Recently, Stockwell Day called up unions representing
workers in the federal public service. He said he wanted to meet.
Recently named as President of the Treasury Board, Mr. Day
is basically the new Minister of Cutbacks for the federal government.
He called the unions to talk about their pensions.
Like their Queen’s Park cousins, the federal Tories led by
Stephen Harper have never liked the public sector. To them, the federal
deficit is a perfect excuse to slash jobs, wages, and pensions. So while
this year’s budget, due March 4, will continue stimulus spending, next
year’s will be all about deficit-cutting. Which means we are at the start of
a 12-month right-wing campaign against public sector pensions and salaries.
The attacks won’t be confined to the federal level. On Feb.
6, I was on Global-TV’s Focus Ontario to talk about the upcoming provincial
budget. Also on the program was Catherine Swift, head of the Canadian
Federation of Independent Business.
Swift was rude, obnoxious, and vicious. (Click
here to watch.) And she clearly has it in for public employees. She
notes, correctly, that public sector pensions are higher on average than
they are in the private sector. Her conclusion is that, to be fair to the
private sector, our pensions should be cut.

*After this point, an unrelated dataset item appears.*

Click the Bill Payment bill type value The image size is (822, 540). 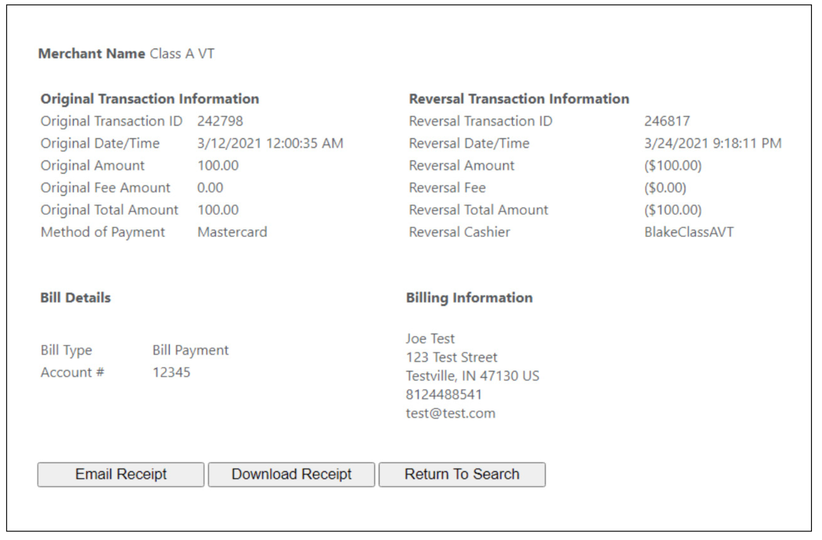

I have a few things to say about this.
First, public employees worked hard for decades to build the
strong pension plans we have today. They aren’t “subsidized,” as Swift says.
They are built with our wages – wages we opted to set aside for the future
instead of spending today. And because unions have a say in the way the big
plans are managed, they are very well run, unlike many company plans. (We
still have more to do for our members who don’t have a pension. That’s why
we’ve created
The OPSEU Pension Plan System.)
Second, Catherine Swift and her ilk don’t speak for private
sector workers. Private sector unions across Canada are saying, with one
voice, that they oppose knocking down the pension incomes of public
employees. Instead, they want their members’ retirement income brought up.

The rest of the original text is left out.